Economic Windfall: Solar and Wind Power Alberta Municipalities with Millions

Alberta municipalities have seen their tax revenues nearly triple since 2017, thanks to a surge in wind and solar energy projects

Renewable energy projects, particularly wind and solar, have pumped millions into the tax revenues of many municipalities in Alberta.

The financial windfall from these projects has been substantial.

According to an analysis by the Business Renewables Centre-Canada (BRC-Canada), the municipal tax revenue from renewable energy in Alberta has almost tripled since 2017, reaching $28 million.

This growth is attributed to the increasing number of wind and solar projects.

The tax revenue was calculated based on the assessed value of each renewable project and the respective county or municipal district’s tax rate.

Impact on Municipal Budgets

The proportion of tax revenues from renewables varies across municipalities.

For example, the County of Forty Mile (50 percent), the M.D. of Pincher Creek (31 percent), the M.D. of Willow Creek (29 percent), the County of Paintearth (16 percent) and Vulcan County (15 percent) all receive substantial tax revenues. 

Eight of the 18 districts with renewable energy projects receive over $1 million in tax revenues.

These funds have been instrumental in maintaining low land taxes in regions like Paintearth County despite a downturn in local oil and gas activity.

The revenue from renewables has also enabled municipalities to plan, and invest in community projects and stabilize their financial health.

This is in stark contrast with the $220 million in municipal taxes that oil and gas companies didn’t pay that the Alberta government documented in 2022

graphic showing municipal tax revenues from renewables in 2022
Municipal tax revenues from renewables in 2022 | Business Renewables Centre-Canada

Public Perception

A poll by the Pembina Institute revealed that three in four Albertans favour more renewable energy projects in their vicinity. Two of every three people living outside of Edmonton and Calgary support more renewable energy projects near their towns.

This sentiment aligns with the tangible benefits these projects bring, from financial gains to environmental advantages.

BRC-Canada‘s projections indicate a promising future for these municipalities.

Based on the 2022 calculations and the projects in the Alberta Electric System Operator connection queue, the revenue from renewables is expected to grow by an additional $170 million to $250 million in the coming years.

Concerns and Considerations

While the benefits are evident, there are concerns about the negative impact the Alberta government’s pause on renewable development approvals will have on municipal revenues.

This moratorium, set to expire on February 29, 2024, was implemented without consulting the renewables sector.
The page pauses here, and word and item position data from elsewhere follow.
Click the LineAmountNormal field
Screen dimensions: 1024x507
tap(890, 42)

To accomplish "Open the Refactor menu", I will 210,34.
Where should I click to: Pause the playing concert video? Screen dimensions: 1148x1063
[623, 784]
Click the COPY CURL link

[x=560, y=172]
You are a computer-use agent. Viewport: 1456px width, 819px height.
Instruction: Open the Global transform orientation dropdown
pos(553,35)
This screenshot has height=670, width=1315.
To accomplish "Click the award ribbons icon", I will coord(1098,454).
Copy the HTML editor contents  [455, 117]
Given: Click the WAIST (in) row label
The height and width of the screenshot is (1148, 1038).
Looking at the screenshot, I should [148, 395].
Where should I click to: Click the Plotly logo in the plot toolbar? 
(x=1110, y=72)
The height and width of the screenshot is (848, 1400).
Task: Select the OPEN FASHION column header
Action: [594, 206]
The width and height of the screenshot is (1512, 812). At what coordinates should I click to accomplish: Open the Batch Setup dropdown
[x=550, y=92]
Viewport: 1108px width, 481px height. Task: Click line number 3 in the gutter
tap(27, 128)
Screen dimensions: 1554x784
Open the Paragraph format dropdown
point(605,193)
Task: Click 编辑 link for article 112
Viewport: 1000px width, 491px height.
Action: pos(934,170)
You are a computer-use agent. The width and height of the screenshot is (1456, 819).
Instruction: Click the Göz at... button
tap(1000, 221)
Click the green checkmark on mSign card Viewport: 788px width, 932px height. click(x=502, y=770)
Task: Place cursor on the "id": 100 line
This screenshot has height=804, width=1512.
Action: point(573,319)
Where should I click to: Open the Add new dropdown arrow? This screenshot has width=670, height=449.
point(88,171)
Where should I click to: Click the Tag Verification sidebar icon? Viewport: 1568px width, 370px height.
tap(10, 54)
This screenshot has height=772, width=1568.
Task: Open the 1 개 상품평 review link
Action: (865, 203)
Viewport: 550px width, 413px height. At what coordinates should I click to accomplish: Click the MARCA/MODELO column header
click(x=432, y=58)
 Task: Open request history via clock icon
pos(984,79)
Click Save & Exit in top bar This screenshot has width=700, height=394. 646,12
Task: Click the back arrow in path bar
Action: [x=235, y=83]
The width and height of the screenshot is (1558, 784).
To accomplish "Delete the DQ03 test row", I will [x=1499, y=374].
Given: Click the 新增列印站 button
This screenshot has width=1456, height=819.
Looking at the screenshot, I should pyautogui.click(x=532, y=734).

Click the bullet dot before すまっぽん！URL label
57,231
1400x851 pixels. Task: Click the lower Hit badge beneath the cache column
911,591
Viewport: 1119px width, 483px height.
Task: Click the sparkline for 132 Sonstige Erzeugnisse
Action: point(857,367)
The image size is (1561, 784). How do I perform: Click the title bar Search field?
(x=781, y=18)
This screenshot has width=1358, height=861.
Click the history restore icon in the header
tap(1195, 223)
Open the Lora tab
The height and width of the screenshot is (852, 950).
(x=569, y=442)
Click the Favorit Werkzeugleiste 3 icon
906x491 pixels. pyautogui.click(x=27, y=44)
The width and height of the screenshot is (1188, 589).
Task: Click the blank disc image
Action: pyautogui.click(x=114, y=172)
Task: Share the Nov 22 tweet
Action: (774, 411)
Various stakeholders, including municipalities, Indigenous communities, and industry groups, have criticized the decision.

The pause potentially delays new projects and the subsequent tax revenues they would bring.

wind turbines against a sunrise sky
Black Spring Ridge Wind Project in Vulcan County | EDF Renewables

A solar-advocating non-profit, Rise Up For Renewables (RUFR), is running a lawn sign campaign to demonstrate opposition to the province’s renewables moratorium and is starting to get sign orders from Albertans wanting to protest the renewables moratorium.

However, some municipalities, like the Municipal District of Pincher Creek and Vulcan County, have expressed concerns about the rapid expansion of wind projects without adequate input from residents. Other jurisdictions, like the Town of Innisfail, are left holding the bag on renewable projects in the cue.

Renewable energy projects have brought significant tax benefits to Alberta’s municipalities.

These funds have been crucial in bolstering local economies.

Alberta certainly has the potential to lead Canada – and, in some cases, the world – in wind, solar and geothermal innovation.  

The questions are: 

  • Do we have the political leadership needed to renew the Alberta Advantage? 
  • Do we have the political leadership needed to set ambitious goals and incentivize technological breakthroughs to break new ground in the global energy transition?

The moratorium certainly didn’t set us on an ambitious path.